In a recent paper whose lead author is my colleague Benedict Borer, we examined some of the basic processes that can lead to bacterial spatial self-organization. (In that study we were specifically interested in pore networks that mimic the spatial structure of soil aggregates, but the processes that matter here are valid in other kinds of environments as well.) The idea is as follows. In a given habitat, bacterial populations with distinct metabolic capabilities and food preferences would spontaneously arrange in space in order to optimize their use of the available resources. We thought there must be two necessary conditions for that. First, that the bacterial cells have some level of motility (which could be flagellar motility, such as swimming, or simply movement provide by growth and cell division). Second, that gradients of carbon and nutrients are present in the habitat (i.e. there must be some spatial heterogeneity for the microbes to respond to).  
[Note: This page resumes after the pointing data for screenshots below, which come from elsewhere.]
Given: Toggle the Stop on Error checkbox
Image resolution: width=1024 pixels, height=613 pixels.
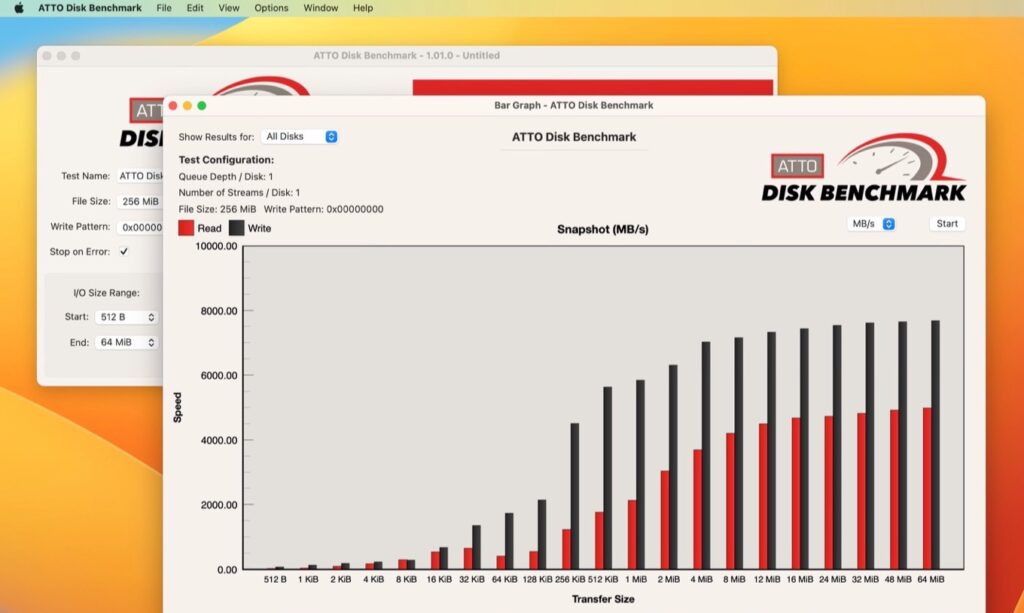Looking at the screenshot, I should (x=124, y=253).
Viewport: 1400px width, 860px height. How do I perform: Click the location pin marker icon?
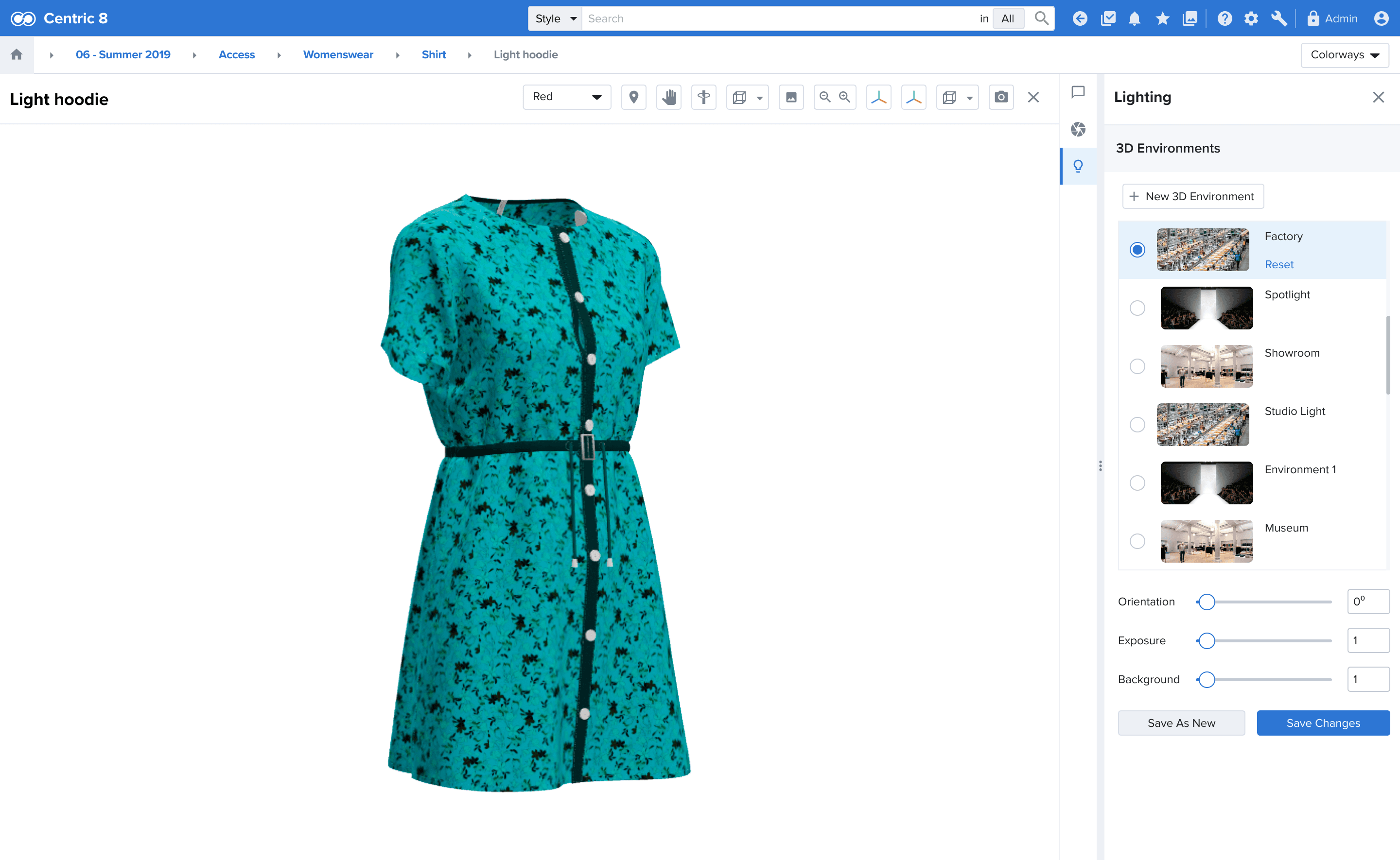click(633, 97)
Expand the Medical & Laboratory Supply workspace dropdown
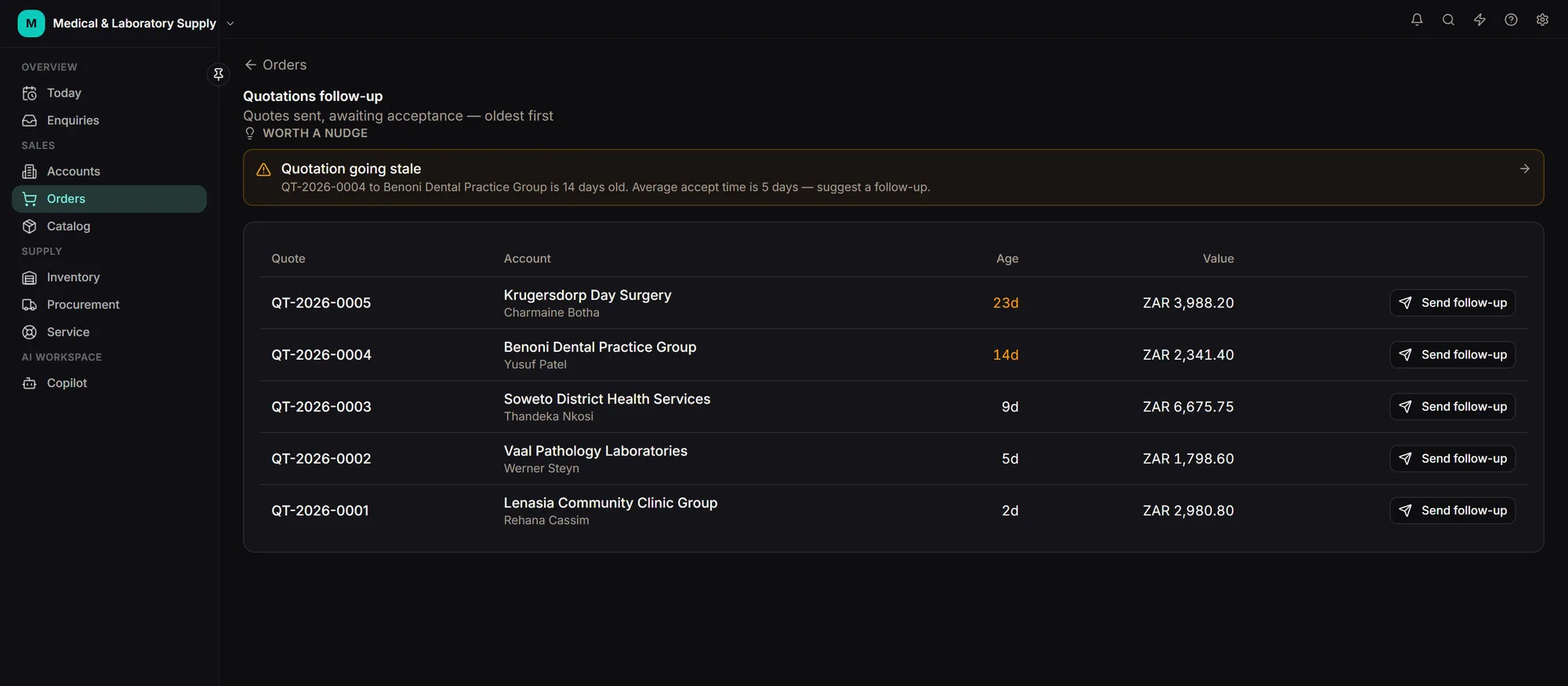Viewport: 1568px width, 686px height. tap(230, 24)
We chose to work with two bacterial species that differ on their ability to respire: one is a strict aerobe (Pseudomonas putida), which only respires using oxygen as final electron acceptor, while the other (Pseudomonas veronii) is a facultative anaerobe that can respire with oxygen but also with nitrate as final electron acceptor. Both species are motile thanks to flagella that they can use to swim within liquid films. To facilitate observation, the two species were each tagged with a distinct fluorescent protein (green or red). The two bacterial populations were inoculated into micrometric pore networks with various structures,  and which allowed us to create gradients of oxygen (coming from the periphery of the network) and of carbon source (citrate, coming from the center of the network). Although initially well-mixed in the center of the network, after a week of incubation the two bacterial species segregated in the network to form two distinct and coexisting populations (see figure below). One grew preferentially where the oxygen was more abundant (the obligate aerobe), while the other could occupy the anoxic niche at the center of the network, which also contained more carbon.
 
The two bacterial populations, initially well-mixed, grow and segregate in the pore network as function of their respiration metabolism. From Borer et al., 2018


Interestingly, this spatial organization did not occur when carbon source and oxygen were provided together (i.e., there was no counter-gradients of oxygen and carbon). Another intriguing result was that the coexistence of the two species, as seen in the figure, could not been achieved in well-mixed liquid environments (vials or flasks), because one of the species would always win over and dominate the community (see below). This illustrates how the habitat spatial structure can help limit competition and maintain species coexistence.

Experimental and modeling results show competitive exclusion in homogeneous cultures (a) and coexistence in structured pore networks (b). The percentage corresponds to the connectivity in the network (100% is highest connectivity).
Admittedly, our system is artificial and our community only composed of two species... Yet,  the basic mechanisms that we observed most probably also apply to more complex environments and could participate to the final structure of the community. Bacteria have a remarkable faculty of optimizing their distribution and activity in complex habitats, which we could demonstrate with our simple mathematical and experimental models.